The dentate-CA3 regions as reciprocally connected networks that produce sequence recall (phase precession): CA3 is the autoassociative network while heteroassociation (links between sequential memories) occur in backprojecting synapses in the dentate. Another function of dentate is to establish a representation that combines information about self (from the medial entorhinal region) with information about non-self (from the lateral entorhinal cortex).
The hippocampal-VTA loop: novelty detection in the hippocampus activates the dopamine system, thereby activating late LTP and gating the flow of information into long-term memory.
Theta/gamma nested oscillations form a neural code:: an item is represented by firing within a gamma cycle; different items are represented in order at different discrete phases of a theta cycle. This code is used for memory recall in the hippocampus. It may also be used in cortex and explain the basis of the 7+-2 capacity limit on short-term memory (there are ~7 gamma cycles in a theta cycle).
Role of NMDA-mediated EPSP's: the voltage-dependence of such EPSP's can give rise to bistable signals that provide critical mechanisms for working memory and integrator networks.

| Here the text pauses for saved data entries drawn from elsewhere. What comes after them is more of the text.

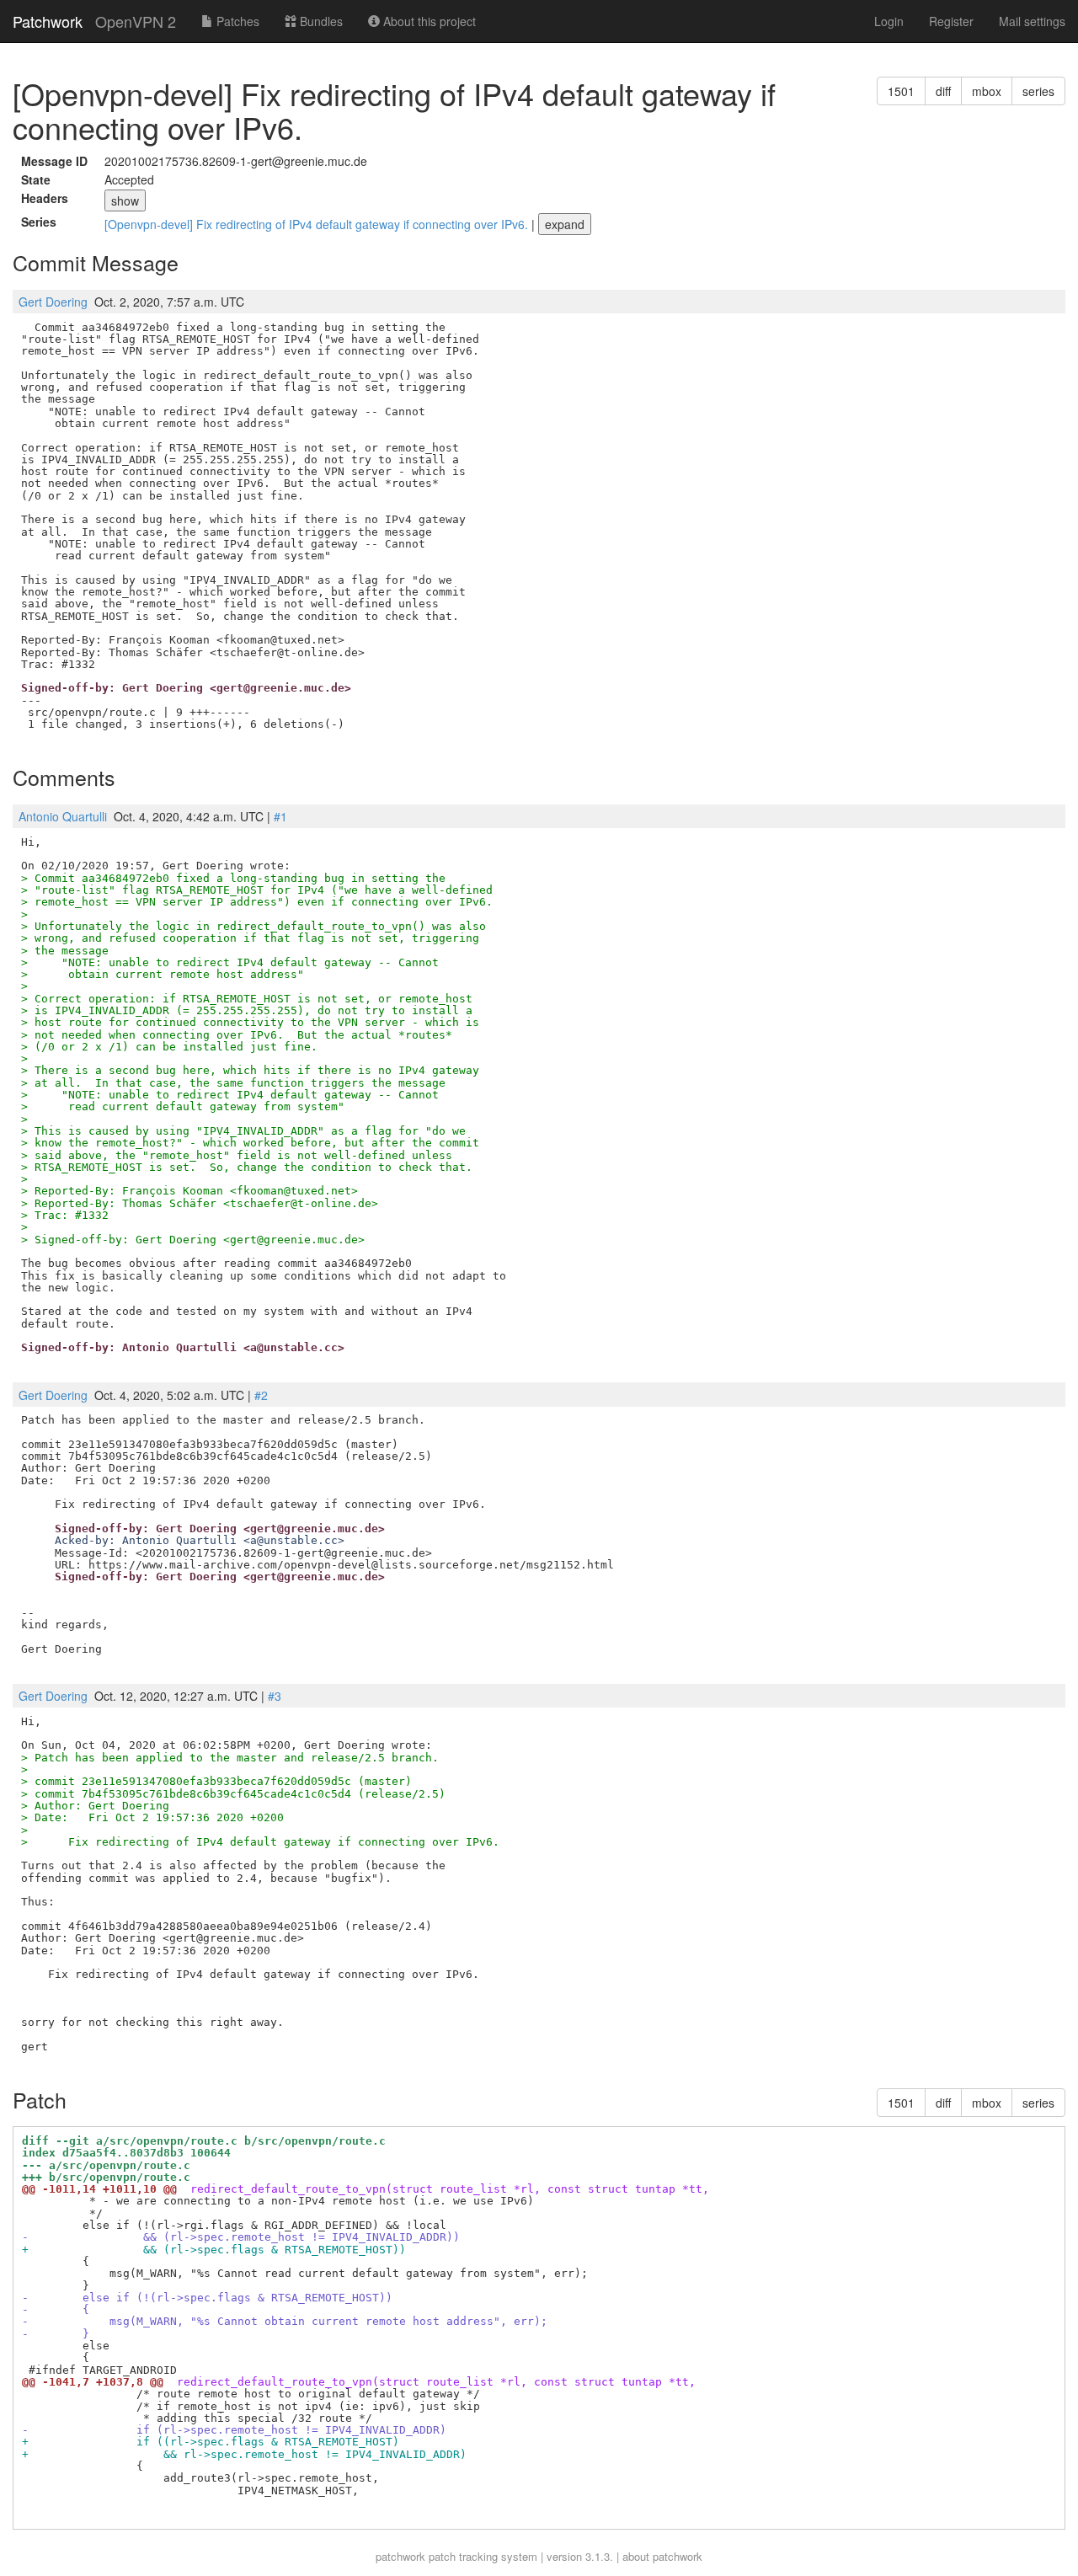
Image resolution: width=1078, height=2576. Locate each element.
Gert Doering (53, 301)
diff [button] (943, 91)
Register (951, 21)
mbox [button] (986, 91)
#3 (274, 1695)
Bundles (319, 21)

Different roles of different Ca2+ levels in synaptic plasticity: high Ca triggers LTP (via kinase reactions); moderate Ca triggers LTD / depotentiation (via phosphatases).
Memory storage by CaMKII: CaMKII as molecular switch with the stability, reversibility and structural involvement necessary to store synaptic memory.
The quantal response: Monte-Carlo simulations show that the quantal response at synapses is generated by AMPA channels in a "hotspot" of 200 nm diameter, a result that has important implications for transmission and LTP.
The equivalent light hypothesis for retinal degeneration: Many mutations that underlie the disease produce a common physiological change: the persistent activation of the transduction cascade. This, like constant real light, triggers photoreceptor degeneration.